The triplet loss came to my attention when looking at OpenFace. The concept of directly learning an embedding (without having to fudge things by training with softmax, then using a hidden layer as the embedding) was intriguing. They published a paper: FaceNet: A Unified Embedding for Face Recognition and Clustering which explains things pretty well.
In contrast to these approaches, FaceNet directly trains its output to be a compact 128-D embedding using a tripletbased loss function based on LMNN . Our triplets consist of two matching face thumbnails and a non-matching face thumbnail and the loss aims to separate the positive pair from the negative by a distance margin.
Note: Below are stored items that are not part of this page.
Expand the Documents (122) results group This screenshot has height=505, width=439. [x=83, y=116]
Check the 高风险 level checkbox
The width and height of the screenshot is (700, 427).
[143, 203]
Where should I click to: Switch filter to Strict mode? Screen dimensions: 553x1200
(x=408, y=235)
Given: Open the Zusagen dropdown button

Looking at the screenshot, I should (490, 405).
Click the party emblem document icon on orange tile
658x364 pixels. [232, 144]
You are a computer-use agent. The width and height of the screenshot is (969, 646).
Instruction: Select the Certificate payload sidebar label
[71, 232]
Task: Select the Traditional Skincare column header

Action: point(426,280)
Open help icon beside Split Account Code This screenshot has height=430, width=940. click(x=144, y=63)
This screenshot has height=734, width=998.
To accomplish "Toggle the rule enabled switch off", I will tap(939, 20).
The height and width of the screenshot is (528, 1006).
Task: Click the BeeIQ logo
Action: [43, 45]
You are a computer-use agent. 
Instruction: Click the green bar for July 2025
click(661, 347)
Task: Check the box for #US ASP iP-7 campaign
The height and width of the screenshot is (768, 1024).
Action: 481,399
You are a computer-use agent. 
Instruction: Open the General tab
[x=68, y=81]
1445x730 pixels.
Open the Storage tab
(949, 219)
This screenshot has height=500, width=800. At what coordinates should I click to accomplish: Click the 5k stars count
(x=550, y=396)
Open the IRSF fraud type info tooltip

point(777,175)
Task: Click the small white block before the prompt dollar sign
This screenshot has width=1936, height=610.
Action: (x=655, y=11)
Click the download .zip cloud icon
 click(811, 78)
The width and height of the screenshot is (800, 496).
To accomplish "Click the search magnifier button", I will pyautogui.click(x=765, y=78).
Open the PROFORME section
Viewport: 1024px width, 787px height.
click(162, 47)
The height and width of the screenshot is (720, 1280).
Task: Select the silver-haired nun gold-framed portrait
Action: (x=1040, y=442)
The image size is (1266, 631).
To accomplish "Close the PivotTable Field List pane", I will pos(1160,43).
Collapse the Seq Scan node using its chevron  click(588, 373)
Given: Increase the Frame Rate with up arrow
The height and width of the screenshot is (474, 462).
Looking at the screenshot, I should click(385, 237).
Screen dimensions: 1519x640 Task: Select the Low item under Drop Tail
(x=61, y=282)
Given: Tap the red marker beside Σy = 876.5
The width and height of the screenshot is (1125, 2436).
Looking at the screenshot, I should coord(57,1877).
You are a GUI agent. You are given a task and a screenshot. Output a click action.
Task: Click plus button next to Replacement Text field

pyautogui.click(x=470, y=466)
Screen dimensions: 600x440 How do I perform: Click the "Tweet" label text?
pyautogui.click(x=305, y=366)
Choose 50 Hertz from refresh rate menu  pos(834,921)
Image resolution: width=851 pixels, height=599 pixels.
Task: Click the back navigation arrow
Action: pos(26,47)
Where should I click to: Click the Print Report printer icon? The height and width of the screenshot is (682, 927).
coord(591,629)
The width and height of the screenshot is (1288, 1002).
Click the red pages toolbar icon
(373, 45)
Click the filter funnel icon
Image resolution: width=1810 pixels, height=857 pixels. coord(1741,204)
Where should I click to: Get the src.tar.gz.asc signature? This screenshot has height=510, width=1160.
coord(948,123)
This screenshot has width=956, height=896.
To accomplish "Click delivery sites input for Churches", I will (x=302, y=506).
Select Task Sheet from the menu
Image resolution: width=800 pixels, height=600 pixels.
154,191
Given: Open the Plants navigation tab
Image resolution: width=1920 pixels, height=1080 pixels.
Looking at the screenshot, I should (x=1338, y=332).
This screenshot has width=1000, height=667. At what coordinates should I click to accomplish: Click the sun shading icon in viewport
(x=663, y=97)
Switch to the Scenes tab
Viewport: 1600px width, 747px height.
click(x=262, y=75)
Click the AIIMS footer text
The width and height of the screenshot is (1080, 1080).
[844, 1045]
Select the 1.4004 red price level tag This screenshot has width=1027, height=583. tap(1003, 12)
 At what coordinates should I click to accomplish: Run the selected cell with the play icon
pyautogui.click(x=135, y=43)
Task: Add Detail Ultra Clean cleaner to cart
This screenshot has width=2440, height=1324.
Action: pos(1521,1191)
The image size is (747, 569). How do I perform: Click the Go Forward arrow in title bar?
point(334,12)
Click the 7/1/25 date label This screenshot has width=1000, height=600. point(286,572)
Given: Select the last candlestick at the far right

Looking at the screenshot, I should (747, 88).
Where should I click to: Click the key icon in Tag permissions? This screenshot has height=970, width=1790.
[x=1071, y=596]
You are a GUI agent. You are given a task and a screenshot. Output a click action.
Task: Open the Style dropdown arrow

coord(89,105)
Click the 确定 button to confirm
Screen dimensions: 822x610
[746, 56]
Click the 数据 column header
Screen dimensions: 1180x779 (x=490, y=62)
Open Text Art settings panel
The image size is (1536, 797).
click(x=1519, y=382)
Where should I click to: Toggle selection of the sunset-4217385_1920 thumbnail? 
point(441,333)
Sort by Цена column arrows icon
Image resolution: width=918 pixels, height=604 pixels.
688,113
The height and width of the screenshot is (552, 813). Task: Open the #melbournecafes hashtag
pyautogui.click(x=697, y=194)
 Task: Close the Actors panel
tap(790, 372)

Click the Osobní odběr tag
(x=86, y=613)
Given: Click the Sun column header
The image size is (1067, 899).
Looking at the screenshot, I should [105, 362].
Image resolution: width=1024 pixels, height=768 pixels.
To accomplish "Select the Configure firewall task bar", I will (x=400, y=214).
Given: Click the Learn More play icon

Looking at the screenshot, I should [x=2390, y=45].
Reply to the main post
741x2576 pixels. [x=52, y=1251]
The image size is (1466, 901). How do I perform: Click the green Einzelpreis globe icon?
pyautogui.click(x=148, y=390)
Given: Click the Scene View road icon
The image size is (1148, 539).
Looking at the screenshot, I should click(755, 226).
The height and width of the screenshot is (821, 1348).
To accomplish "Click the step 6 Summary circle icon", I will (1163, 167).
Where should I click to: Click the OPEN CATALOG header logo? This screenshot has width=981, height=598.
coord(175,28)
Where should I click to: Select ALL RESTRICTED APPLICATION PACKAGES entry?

The thumbnails are tight crops of the face area, no 2D or 3D alignment, other than scale and translation is performed
While looking around for more explanations, I found a description of the triplet loss in Tensorflow, which then lead me to a blog post by the Facenet guys talking about ways to speed up implementations of the triplet loss. The gist is that you run a set of examples through the network to get embeddings for each one, then using the CPU find triples of the examples that are 'hard triples' i.e. just pick some of the hardest ones in the minibatch, then you just index into the original embeddings when computing the loss and backpropagating. This means you don't have to have 3 copies of the network with tied weights lying around.
Another good paper on triplet loss: https://arxiv.org/abs/1703.07737
My interest in this is towards building a speaker identification embedding. More information soon.